L’intervento di replica del presidente della Regione: “La Giunta ha avviato l’aggiornamento del Prua”


CAMPOBASSO. Prima di lanciare accuse di immobilismo sarebbe opportuno conoscere e leggere gli atti ufficiali della Regione”. Così il presidente della Regione Molise, Francesco Roberti, in merito al dibattito  sulle concessioni balneari e sull’aggiornamento del Piano Regionale di Utilizzazione delle Aree del Demanio Marittimo (PRUA).

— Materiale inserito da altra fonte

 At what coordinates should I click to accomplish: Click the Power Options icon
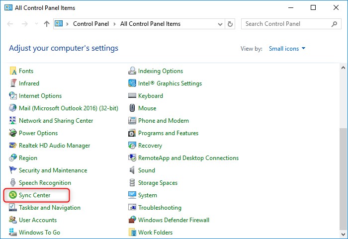(x=13, y=133)
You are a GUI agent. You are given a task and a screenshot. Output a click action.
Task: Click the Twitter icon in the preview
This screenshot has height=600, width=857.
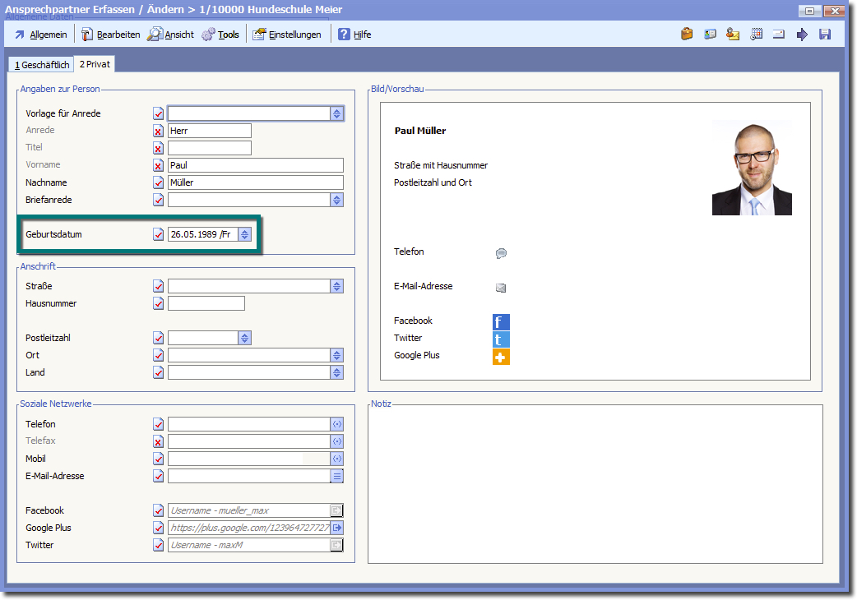501,339
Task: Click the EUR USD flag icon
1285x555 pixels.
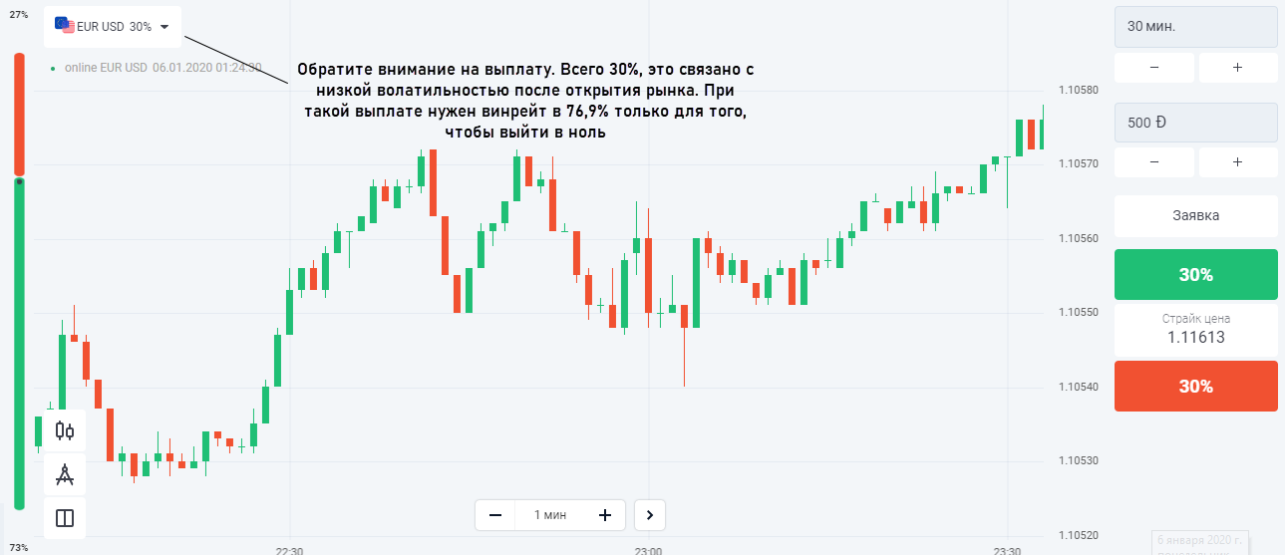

Roberti ricorda che la Giunta regionale, con la deliberazione n. 244 del 15 luglio scorso, ha avviato formalmente il procedimento di revisione, aggiornamento e integrazione del PRUA, approvato nel 2008. Un percorso che prevede l’adeguamento del Piano al quadro normativo europeo, nazionale e regionale, la ricognizione delle aree demaniali e delle concessioni, la classificazione delle spiagge, l’aggiornamento della cartografia regionale e del Sistema Informativo del Demanio, oltre alla revisione delle norme tecniche e degli indirizzi per i Piani Spiaggia comunali.

“Si tratta – sottolinea il presidente – di un provvedimento articolato e complesso, nato dal confronto con i Comuni costieri, gli operatori del settore e gli enti competenti”. Durante la fase transitoria, precisa Roberti, resteranno validi il PRUA vigente, i Piani Spiaggia comunali, le concessioni e i procedimenti amministrativi in corso. L’aggiornamento del Piano, inoltre, non determinerà alcuna sospensione o rinvio delle procedure di affidamento previste dalla normativa nazionale.

Tra le novità previste figura anche la progettazione dell’Osservatorio Regionale della Costa, una struttura tecnica permanente che avrà il compito di supportare la Regione e gli enti locali nella pianificazione, nel monitoraggio della linea di costa e nell’analisi dei fenomeni erosivi e degli effetti dei cambiamenti climatici.

Il presidente evidenzia come il lavoro sul PRUA sia il risultato di un’attività istruttoria sviluppata negli ultimi mesi, accompagnata da approfondimenti tecnico-giuridici e da incontri con le associazioni di categoria. “Sostenere che non sia stato prodotto nulla – afferma Roberti – significa ignorare, volutamente o per scarsa attenzione, gli atti già approvati dalla Regione”.

Roberti interviene anche sulle polemiche relative all’incarico conferito all’avvocato Vincenzo Scarano come consigliere giuridico della Presidenza. “Non si tratta di una figura introdotta da questa amministrazione – chiarisce – ma di un ruolo previsto dall’articolo 2 del Regolamento regionale n. 1 del 2002, che consente al presidente di nominare fino a cinque consiglieri con specifiche competenze professionali, anche in ambito giuridico”.

L’incarico, spiega il governatore, è finalizzato al supporto tecnico-giuridico nelle attività di analisi normativa, studio e approfondimento legislativo, con particolare riferimento alla pianificazione urbanistica e demaniale.

“Troppo spesso – aggiunge Roberti – un incarico previsto e disciplinato dalle norme viene trasformato in un caso politico. Il confronto è legittimo, ma non può diventare uno strumento di delegittimazione personale nei confronti di professionisti scelti sulla base di competenze e nel rispetto della normativa”.

Il presidente della Regione conclude ribadendo la disponibilità al confronto istituzionale: “La Giunta regionale non ha difficoltà a illustrare in Consiglio il lavoro svolto. L’opposizione ha un ruolo importante quando controlla, propone e approfondisce, ma le accuse devono partire dalla conoscenza degli atti e non da ricostruzioni smentite dai documenti ufficiali”.